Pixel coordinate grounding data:

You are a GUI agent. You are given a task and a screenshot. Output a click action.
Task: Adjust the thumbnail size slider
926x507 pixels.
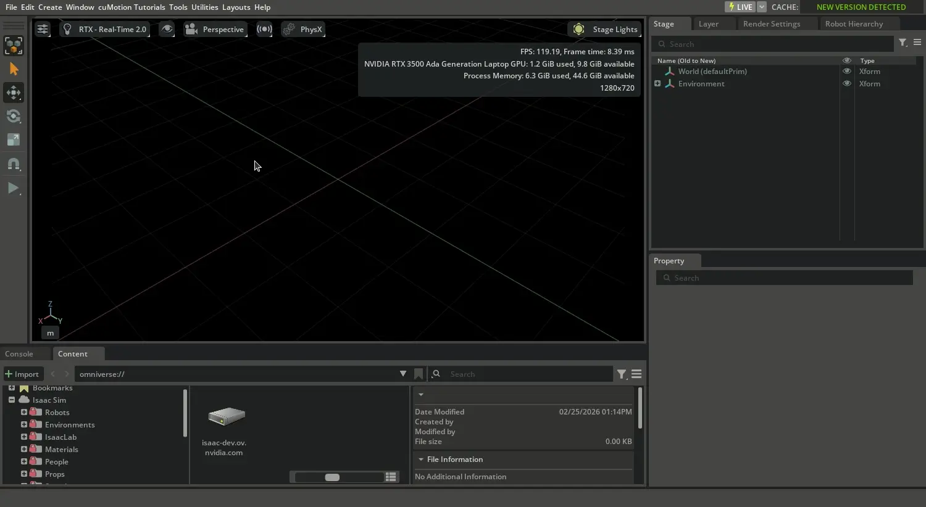pyautogui.click(x=332, y=477)
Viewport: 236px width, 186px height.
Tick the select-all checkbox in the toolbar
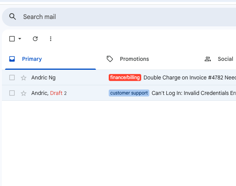pyautogui.click(x=12, y=39)
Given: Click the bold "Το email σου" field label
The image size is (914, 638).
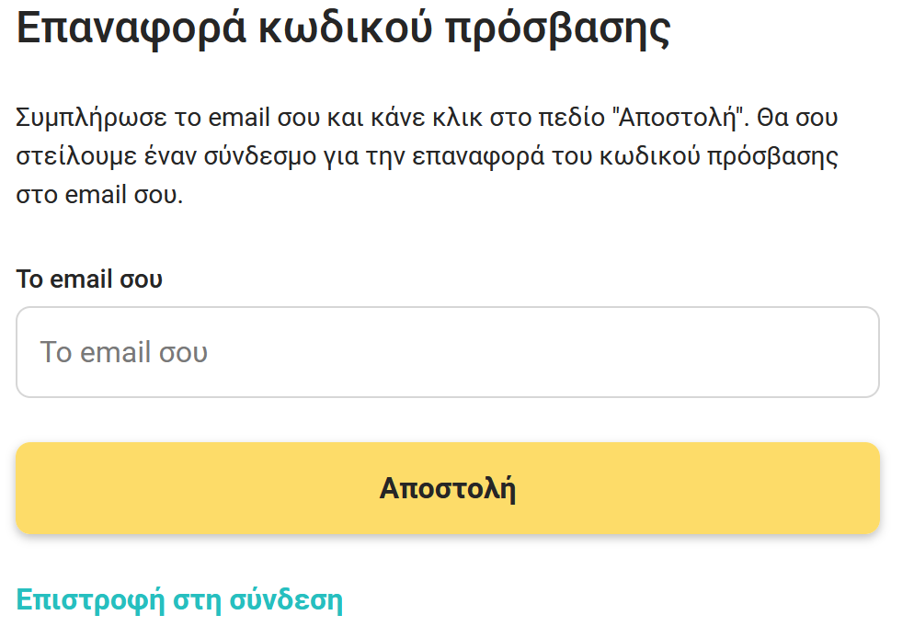Looking at the screenshot, I should [89, 279].
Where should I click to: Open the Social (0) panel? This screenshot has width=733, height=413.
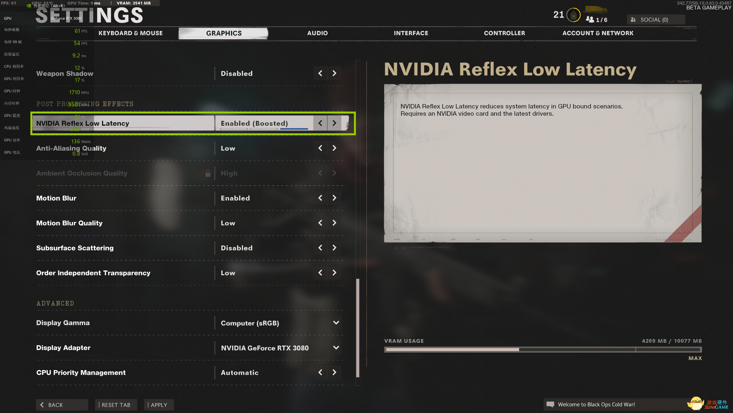click(x=656, y=20)
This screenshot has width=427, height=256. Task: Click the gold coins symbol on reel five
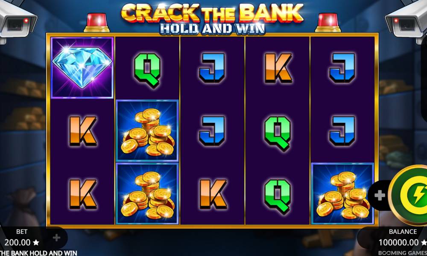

» **Exercise aim**: The copy should hold exactly the lines from the one containing "Tick the select-all checkbox in the toolbar" through the final line of the records above, both ends included, and no picture.

» **Your solution**:
Tick the select-all checkbox in the toolbar
pyautogui.click(x=12, y=39)
Given: Click the bold "Το email σου" field label
The image size is (914, 638).
Looking at the screenshot, I should [89, 279].
Where should I click to: Open the Social (0) panel? This screenshot has width=733, height=413.
click(x=656, y=20)
This screenshot has width=427, height=256. Task: Click the gold coins symbol on reel five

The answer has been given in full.